Si tu ne devais retenir que cinq choses de ce chapitre :

  1. La mondialisation est ancienne, multidimensionnelle et réversible. Elle se mesure par le volume des échanges et par la convergence des prix, et sa courbe de long terme est faite de deux vagues séparées par un effondrement.
  2. Ce qui fonde l'échange n'est pas l'avantage absolu mais l'avantage comparatif. Deux pays gagnent à se spécialiser même si l'un est meilleur en tout, parce que la comparaison qui compte est celle des coûts d'opportunité, à l'intérieur de chaque pays.
  3. Le gain à l'échange est réel, mesurable, et il se partage. Il existe un intervalle de termes de l'échange qui profite aux deux pays ; le modèle donne l'intervalle, le rapport de force donne le point.

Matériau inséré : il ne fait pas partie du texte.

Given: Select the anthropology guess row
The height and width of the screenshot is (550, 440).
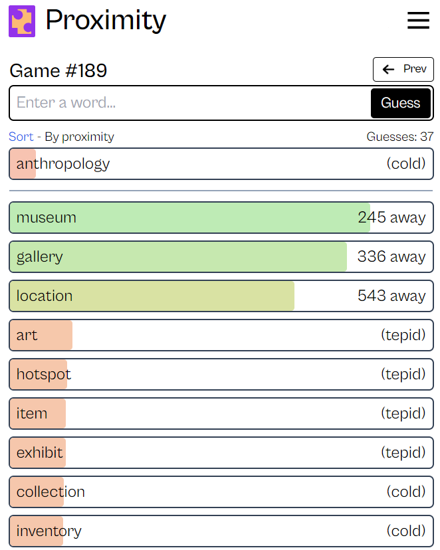Looking at the screenshot, I should pyautogui.click(x=221, y=163).
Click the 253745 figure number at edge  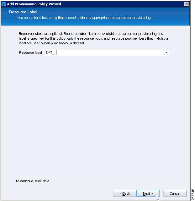click(193, 194)
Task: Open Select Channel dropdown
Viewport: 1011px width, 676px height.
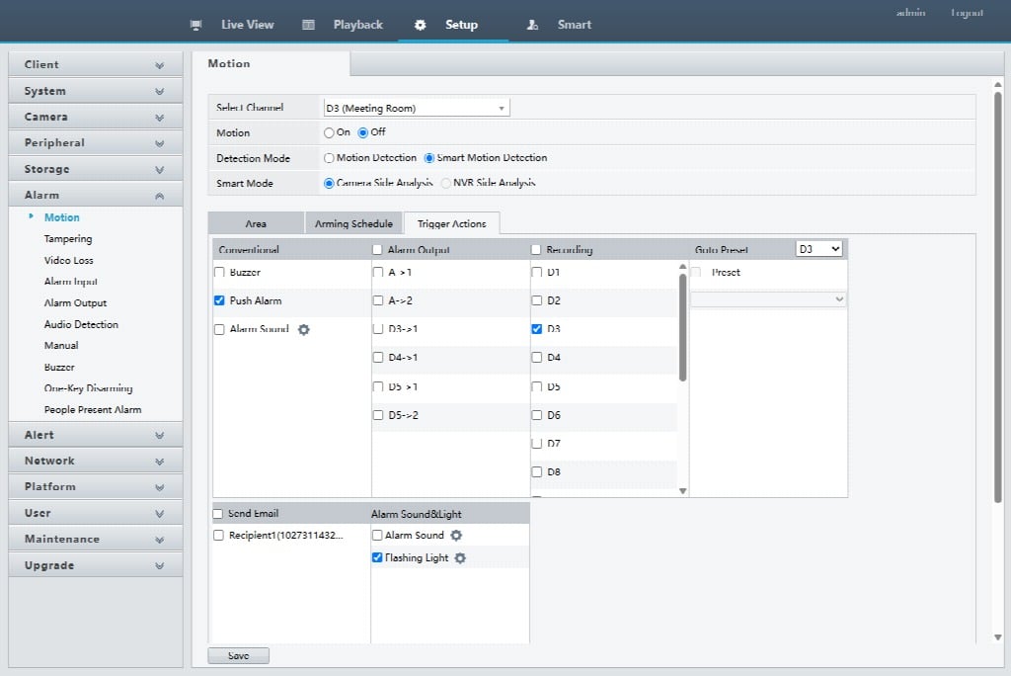Action: [x=417, y=108]
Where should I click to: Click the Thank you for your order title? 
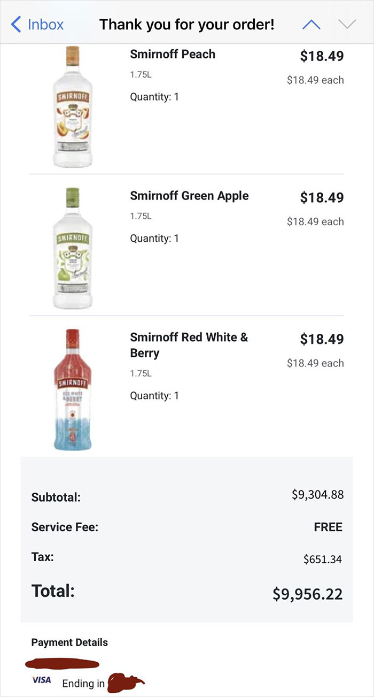(186, 25)
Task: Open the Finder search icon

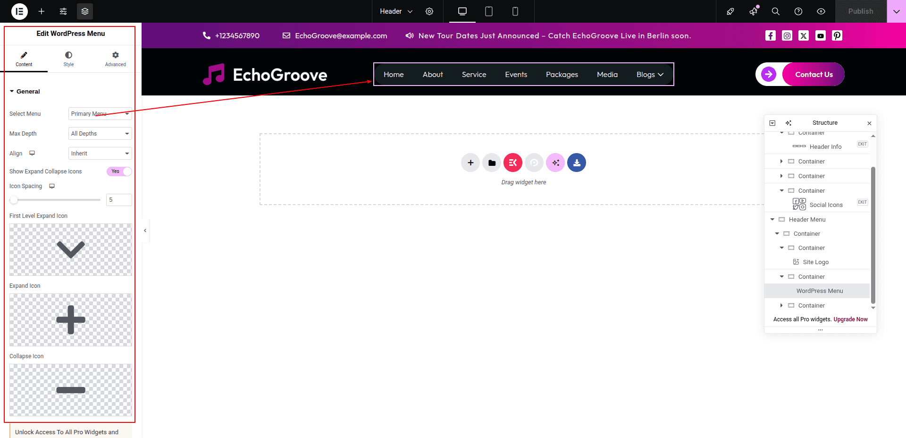Action: [775, 11]
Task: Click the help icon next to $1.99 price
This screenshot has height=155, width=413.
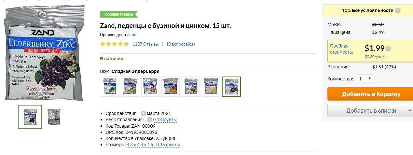Action: [x=388, y=49]
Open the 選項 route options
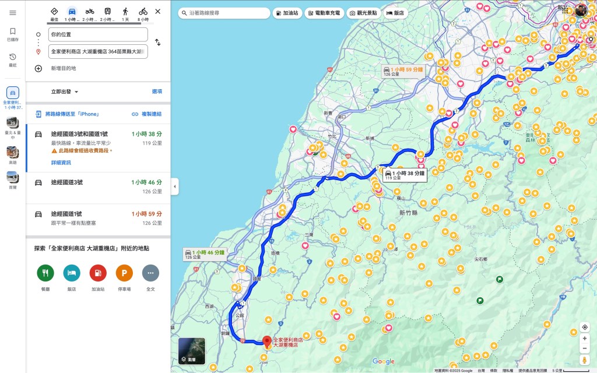Viewport: 597px width, 373px height. [x=157, y=92]
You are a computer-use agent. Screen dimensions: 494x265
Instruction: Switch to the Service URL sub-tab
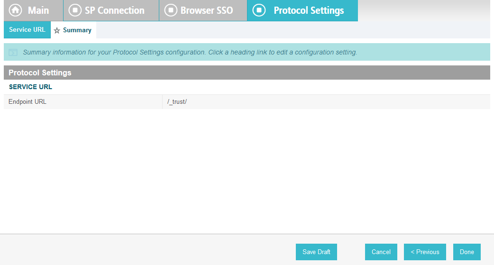pos(27,29)
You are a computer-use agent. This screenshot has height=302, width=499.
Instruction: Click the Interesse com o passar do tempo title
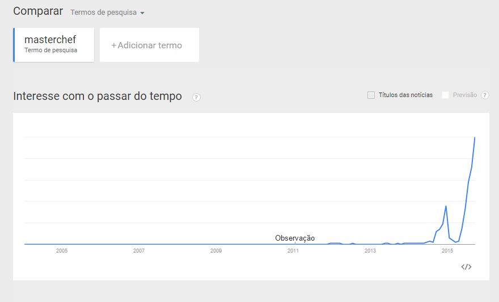pyautogui.click(x=98, y=97)
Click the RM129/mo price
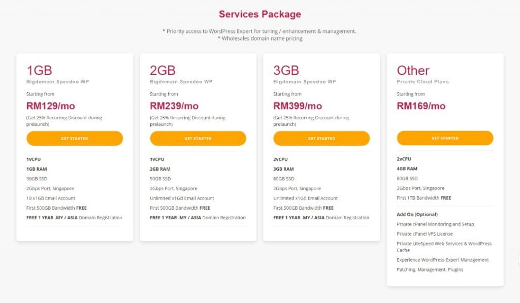 (50, 106)
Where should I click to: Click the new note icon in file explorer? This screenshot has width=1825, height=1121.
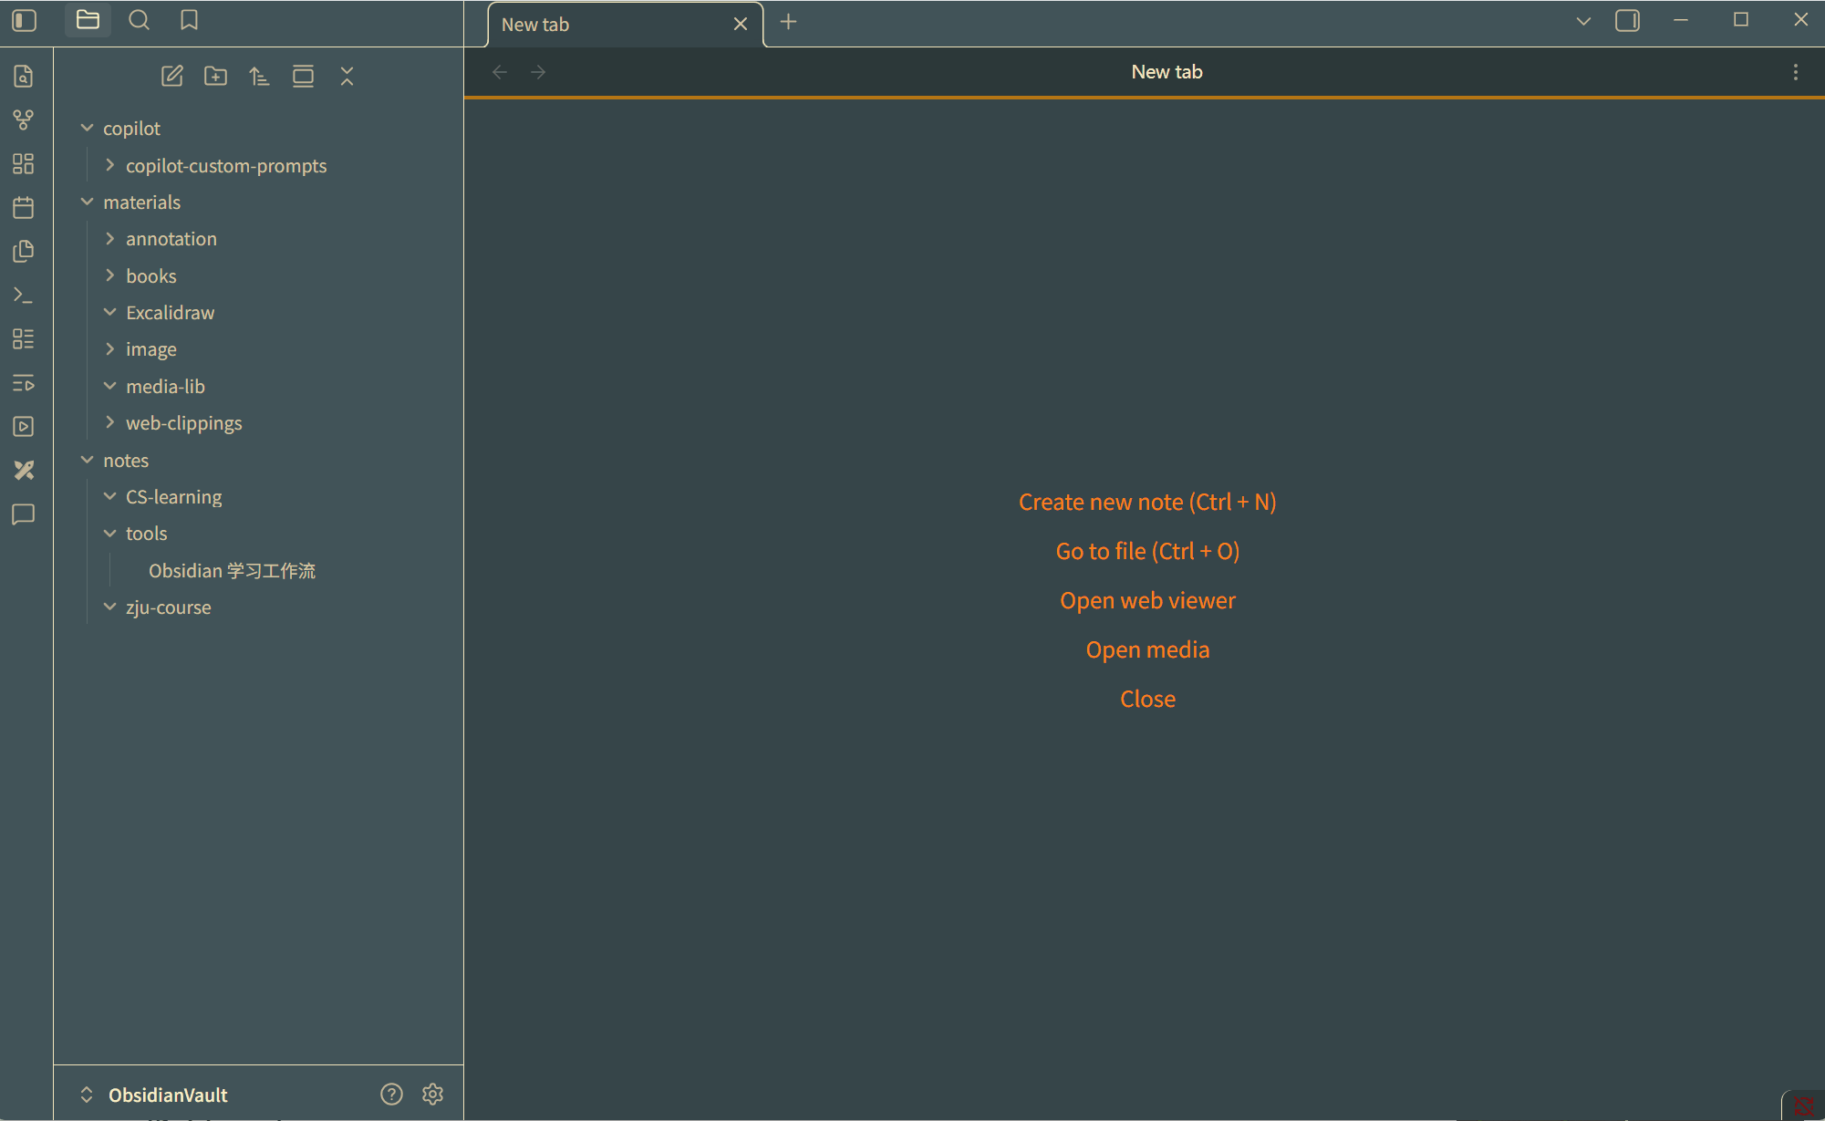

  4. Le pays gagne, mais pas tout le monde dans le pays. Le facteur abondant gagne, le facteur rare perd. Dans les pays à haut revenu, cela se traduit par la disparition du maillon intermédiaire, celui des tâches routinières.
  5. La question n'est donc pas « pour ou contre » mais « à quelles conditions ». Redistribution, formation, normes et coordination internationale sont les réponses disponibles, et le trilemme de Rodrik nomme le prix de chacune.
Pour aller plus loin Ce chapitre ouvre sur trois champs entiers :
  • l'économie internationale, qui prolonge Ricardo par les modèles à plusieurs facteurs, les économies d'échelle et les chaînes de valeur ;
  • l'économie du développement, qui étudie comment un pays construit son avantage comparatif et sort de la spécialisation dans laquelle il se trouve enfermé ;
  • l'économie politique internationale, qui étudie les institutions du commerce mondial et les conditions d'un accord entre États souverains.
Le chapitre suivant du programme, consacré aux inégalités, reprend directement le fil des parties VIII et IX : il donne les outils qui permettent de mesurer ce que celles-ci n'ont fait que décrire.